This week, Harvard announced that all course instruction will be taught online for the 2020-21 academic year. The $50,000 price tag will remain.
This is disappointing — especially after surveys found that 75% of college students across 45 colleges in the U.S. were unhappy with the quality of online learning during lockdown:
For many students, a large part of the college experience stepping out of their comfort zone and engaging with fellow students and professors — an experience that is cut short when they are forced to learn from their iPad in their childhood bedroom.
Students from low-income or under-represented backgrounds are disadvantaged even further.
“Even when overall outcomes are similar for classroom and online courses, students with weak academic preparation and those from low-income and under-represented backgrounds consistently underperform in fully-online environments,” reveals Does online education live up to its promise?, a paper written in 2019 by George Mason University professor Spiros Protopsaltis and Urban Institute fellow Sandy Baum.
Meanwhile, wage growth for college graduates is stagnating. Despite the growth of the economy between 2015 and 2018, graduate starting salaries increased by just 1.4 percent during the same timeframe.
For those who do enjoy online learning, the online university experience can be emulated using MIT OpenCourseWare — and it’s completely free.
As universities face pressure to reopen, students suffer the consequences
While demanding that students continue paying full tuition fees, U.S. Immigration and Customs Enforcement (ICE) announced that students currently living in the U.S. on student visas will be forced to leave the country if their courses are going online-only this fall.
To keep their visas, international students must take at least one in-person class.
Harvard and MIT have publicly criticized the decision to withdraw visas from students, and have recently sued immigration services.
“The order came down without notice—its cruelty surpassed only by its recklessness. It appears that it was designed purposefully to place pressure on colleges and universities to open their on-campus classrooms for in-person instruction this fall, without regard to concerns for the health and safety of students, instructors, and others,” Harvard University President Larry Bacow wrote in a letter to the Harvard Community.
There are many issues with forcing people to leave the U.S. while they’re still trying to complete their degree in the U.S. Poor internet coverage, large time differences, and inadequate access to resources is just the beginning.
Students living in restricted areas (such as China, Hong Kong, or Iran) may not even have access to some of the required technology as a result of government firewalls.

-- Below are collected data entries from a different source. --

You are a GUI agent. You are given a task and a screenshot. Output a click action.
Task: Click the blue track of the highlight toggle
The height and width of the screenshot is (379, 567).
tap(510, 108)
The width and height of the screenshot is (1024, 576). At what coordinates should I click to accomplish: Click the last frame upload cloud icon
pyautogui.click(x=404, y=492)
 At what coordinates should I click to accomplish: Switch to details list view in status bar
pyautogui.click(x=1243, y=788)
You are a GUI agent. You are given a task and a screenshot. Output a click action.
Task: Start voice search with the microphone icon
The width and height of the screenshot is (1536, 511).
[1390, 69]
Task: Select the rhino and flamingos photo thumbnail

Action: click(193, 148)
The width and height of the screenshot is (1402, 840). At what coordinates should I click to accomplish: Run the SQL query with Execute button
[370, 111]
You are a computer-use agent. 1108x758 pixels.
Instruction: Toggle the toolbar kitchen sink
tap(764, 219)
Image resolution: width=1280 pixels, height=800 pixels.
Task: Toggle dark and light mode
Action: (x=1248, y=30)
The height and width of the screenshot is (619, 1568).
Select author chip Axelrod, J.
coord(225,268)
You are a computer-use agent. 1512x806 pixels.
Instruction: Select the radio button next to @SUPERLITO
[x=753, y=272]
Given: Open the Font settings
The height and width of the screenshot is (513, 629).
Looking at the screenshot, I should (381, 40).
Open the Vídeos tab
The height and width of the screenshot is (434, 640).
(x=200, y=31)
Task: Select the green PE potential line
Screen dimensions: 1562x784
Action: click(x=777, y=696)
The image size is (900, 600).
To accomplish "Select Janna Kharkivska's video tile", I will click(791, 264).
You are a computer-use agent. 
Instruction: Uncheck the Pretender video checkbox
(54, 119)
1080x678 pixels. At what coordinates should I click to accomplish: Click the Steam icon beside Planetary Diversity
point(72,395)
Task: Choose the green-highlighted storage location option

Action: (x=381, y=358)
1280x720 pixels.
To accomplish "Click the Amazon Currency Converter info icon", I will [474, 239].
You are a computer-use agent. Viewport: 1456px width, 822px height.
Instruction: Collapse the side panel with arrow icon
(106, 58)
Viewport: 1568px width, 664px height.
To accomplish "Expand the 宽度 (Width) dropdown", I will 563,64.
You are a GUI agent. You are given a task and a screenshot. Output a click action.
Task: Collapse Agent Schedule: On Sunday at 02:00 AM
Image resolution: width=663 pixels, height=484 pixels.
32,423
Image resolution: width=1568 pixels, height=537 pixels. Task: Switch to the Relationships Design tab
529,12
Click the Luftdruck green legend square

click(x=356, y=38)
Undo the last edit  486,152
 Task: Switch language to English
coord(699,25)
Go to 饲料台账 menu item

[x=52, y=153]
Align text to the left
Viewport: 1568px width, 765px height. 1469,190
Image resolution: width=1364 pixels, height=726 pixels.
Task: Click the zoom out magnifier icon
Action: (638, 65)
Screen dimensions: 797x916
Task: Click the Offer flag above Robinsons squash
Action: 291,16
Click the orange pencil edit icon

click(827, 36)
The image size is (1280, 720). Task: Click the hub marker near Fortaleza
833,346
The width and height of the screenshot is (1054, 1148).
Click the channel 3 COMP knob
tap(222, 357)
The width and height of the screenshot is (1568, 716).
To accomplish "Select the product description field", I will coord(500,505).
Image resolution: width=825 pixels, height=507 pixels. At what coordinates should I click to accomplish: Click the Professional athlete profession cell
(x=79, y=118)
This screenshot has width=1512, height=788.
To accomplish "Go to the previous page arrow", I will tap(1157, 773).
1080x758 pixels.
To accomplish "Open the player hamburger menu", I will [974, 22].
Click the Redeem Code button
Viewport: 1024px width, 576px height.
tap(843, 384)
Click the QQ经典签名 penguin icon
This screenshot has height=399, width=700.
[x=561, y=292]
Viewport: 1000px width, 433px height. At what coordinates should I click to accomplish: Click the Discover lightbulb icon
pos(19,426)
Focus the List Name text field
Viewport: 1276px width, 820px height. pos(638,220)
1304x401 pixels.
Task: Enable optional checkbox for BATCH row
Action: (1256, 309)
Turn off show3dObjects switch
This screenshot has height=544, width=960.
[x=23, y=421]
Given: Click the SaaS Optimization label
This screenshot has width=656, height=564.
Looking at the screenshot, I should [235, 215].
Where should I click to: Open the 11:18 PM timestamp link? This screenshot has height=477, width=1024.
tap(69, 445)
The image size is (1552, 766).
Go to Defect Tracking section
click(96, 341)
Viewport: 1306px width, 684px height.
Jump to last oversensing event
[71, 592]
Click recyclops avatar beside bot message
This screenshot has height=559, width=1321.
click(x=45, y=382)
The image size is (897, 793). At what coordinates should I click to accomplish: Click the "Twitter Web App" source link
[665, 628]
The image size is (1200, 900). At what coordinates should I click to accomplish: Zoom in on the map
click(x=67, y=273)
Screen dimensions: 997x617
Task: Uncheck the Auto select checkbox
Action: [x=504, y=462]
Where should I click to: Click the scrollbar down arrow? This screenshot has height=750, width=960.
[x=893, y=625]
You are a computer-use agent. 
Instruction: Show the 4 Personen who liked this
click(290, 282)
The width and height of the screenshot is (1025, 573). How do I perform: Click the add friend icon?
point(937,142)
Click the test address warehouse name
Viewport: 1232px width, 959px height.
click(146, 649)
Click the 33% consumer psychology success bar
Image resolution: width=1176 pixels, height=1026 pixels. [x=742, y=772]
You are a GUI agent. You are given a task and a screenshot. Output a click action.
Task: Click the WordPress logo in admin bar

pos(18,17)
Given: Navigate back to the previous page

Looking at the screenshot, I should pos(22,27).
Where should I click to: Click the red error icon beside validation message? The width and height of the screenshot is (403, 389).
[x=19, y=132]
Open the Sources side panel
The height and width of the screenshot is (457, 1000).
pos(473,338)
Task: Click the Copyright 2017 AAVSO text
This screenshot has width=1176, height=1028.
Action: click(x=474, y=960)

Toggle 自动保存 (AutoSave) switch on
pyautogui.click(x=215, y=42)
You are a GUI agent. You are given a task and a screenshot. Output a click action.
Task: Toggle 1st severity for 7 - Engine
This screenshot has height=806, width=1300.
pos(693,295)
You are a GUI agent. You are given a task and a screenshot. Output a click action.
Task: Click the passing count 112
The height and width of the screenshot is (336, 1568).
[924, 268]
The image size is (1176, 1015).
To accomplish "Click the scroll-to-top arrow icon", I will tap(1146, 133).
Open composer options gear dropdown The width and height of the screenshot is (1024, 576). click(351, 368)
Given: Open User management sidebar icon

For students studying sensitive subjects that their governments disapprove of, the repercussions could be even more severe.
Students currently living in the U.S. could even find it difficult to get home given that many countries have imposed travel restrictions on the U.S, which is widely considered to be a ‘COVID-19 hotspot’.
A $200k piece of paper no longer holds the power it once did
For most high school students — even those with mediocre grades — college feels like a natural next step. But the job market is changing rapidly, and a degree no longer guarantees a job. Meanwhile, alternatives to full-time employment such as learning to program online or starting a side project are becoming increasingly accessible.
This week it was announced that soon, having a college degree will not be required for federal employment in the U.S. Instead, priority will be given to an applicant’s skills.
If there is something sinister behind this decision, it remains to be seen. On the face of it, it seems like a step in the right direction.